The question of how to manage, in a cost-effective way, BRCA tests for OC patients has generated a wide debate. D’Andrea [23], after a systematic review on economic evaluations on BRCA genetic testing programs, concluded that there is no evidence of cost-effectiveness for BRCA screening to all newly diagnosed cases of OC cancer even though followed by cascade testing of relatives. Kwon [24], estimating the cost-effectiveness of BRCA mutation testing in USA and the down stream benefits for first degree relatives, confirmed that the benefit concerned only OC women, with a personal history of breast and/or OC. Slade [25] stressed the need for adherence to NICE elegibility criteria requiring a BRCAPRO risk> 10% to reach a useful cost-effectiveness ratio. Eccleston [26], in a study conducted in UK, reached different conclusions reporting that implementing routine BRCA testing in women with OC would be cost-effective but only if compared with no testing to all patients policy.

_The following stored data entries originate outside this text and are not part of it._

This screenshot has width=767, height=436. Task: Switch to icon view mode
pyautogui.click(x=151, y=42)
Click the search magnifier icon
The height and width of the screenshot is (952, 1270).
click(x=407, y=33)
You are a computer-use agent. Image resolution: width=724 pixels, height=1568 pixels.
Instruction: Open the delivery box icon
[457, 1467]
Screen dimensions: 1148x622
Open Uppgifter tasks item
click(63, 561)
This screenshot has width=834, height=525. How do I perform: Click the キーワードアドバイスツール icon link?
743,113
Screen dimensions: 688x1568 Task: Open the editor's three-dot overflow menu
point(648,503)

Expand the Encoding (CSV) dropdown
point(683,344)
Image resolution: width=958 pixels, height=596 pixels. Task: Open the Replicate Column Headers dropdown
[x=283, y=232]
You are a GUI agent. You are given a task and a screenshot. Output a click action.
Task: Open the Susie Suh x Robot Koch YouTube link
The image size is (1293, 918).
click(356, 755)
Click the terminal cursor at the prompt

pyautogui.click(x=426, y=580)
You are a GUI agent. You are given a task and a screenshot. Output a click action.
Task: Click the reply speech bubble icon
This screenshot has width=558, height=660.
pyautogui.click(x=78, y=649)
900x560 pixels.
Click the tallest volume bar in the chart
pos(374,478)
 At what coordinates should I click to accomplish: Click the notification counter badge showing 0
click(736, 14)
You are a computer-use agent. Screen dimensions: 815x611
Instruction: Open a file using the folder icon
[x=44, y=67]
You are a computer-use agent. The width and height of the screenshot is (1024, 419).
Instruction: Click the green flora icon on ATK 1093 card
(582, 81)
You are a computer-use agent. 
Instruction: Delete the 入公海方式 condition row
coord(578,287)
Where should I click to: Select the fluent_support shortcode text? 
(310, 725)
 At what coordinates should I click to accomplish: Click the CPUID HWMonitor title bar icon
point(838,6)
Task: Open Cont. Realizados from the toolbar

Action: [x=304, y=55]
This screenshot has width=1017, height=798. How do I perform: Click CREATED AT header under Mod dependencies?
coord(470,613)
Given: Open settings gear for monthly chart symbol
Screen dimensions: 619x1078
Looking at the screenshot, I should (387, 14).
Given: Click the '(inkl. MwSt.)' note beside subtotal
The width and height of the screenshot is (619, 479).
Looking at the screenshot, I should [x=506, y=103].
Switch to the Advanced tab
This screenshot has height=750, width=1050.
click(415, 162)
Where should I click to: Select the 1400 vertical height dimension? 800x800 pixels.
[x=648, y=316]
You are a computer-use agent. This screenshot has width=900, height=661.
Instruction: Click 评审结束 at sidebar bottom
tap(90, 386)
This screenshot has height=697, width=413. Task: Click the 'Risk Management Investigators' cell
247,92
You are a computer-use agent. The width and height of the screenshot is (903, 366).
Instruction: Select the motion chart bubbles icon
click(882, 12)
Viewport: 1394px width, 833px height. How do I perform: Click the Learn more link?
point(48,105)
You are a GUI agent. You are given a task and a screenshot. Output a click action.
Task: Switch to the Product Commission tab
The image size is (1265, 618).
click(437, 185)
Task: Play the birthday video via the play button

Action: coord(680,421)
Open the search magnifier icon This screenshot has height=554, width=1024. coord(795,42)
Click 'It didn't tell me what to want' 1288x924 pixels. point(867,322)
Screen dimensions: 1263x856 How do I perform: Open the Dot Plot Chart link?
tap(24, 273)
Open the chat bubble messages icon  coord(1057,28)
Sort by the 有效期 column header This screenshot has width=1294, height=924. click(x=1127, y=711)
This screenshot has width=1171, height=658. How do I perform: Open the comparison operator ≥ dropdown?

We can therefore affirm that there is no evidence of a clear cost-efficacy benefit for widespread genetic test to all OC patients when compared to testing selected subgroups of patients only. On the other hand, we have to stress that there is no demonstration that our regression tree model can represent an alternative more cost-effective approach with respect to standard practice. A study to directly compare the performances of our innovative approach with respect to BRCAPRO is ongoing.
However, there is general agreement about the fact that new technological approach (i.e. massive sequencing) will dramatically lower costs and then the cost-efficacy equilibrium for wide BRCA test utilization policies [22,23,24].
An important point supporting the implementation of widespread testing strategies has been the utilization of such test as predictive biomarker for PARP-I stated from FDA and EMA, and, more in general, for an optimal therapeutic strategy design for OC women [8, 27]. In particular, PARP-I utilized in OC women carrying a BRCA mutation as maintenance therapy, has proven to dramatically improve the outcome of these patients [28].
However, regarding these points, alternative views have to be discussed. In 2017, the FDA (www.accessdata.fda.gov) approved two PARP inhibitors, olaparib and niraparib, as maintenance treatment for women with OC who respond to induction platinum-based chemotherapy, regardless of their BRCA-mutation status [28, 29]; recent findings from the phase III ARIEL3 trial of rucaparib corroborate the genotype agnostic benefit of PARP inhibition [30]. Moreover, Tan [31] supported the idea that the delivery of BRCA test as predictive to response to other common drugs (platinum derivatives, trabectedin) utilized for OC patients has to be still considered as an experimental approach. It seems we can conclude that, to date, to know the BRCA test to consider PARP-I utilization and for a better planning a complete therapeutic strategy for OC patients, cannot be simply supported.
Interestingly, the ARIELIII trial scientists stressed the urgent need to a deeper study of homologous recombination repair deficiency (HRD) in patients candidate to PARP-I treatment, also considering the potential harmful effect of false negative BRCA results leading to false patient’s reassurance and to appropriate care neglection [30].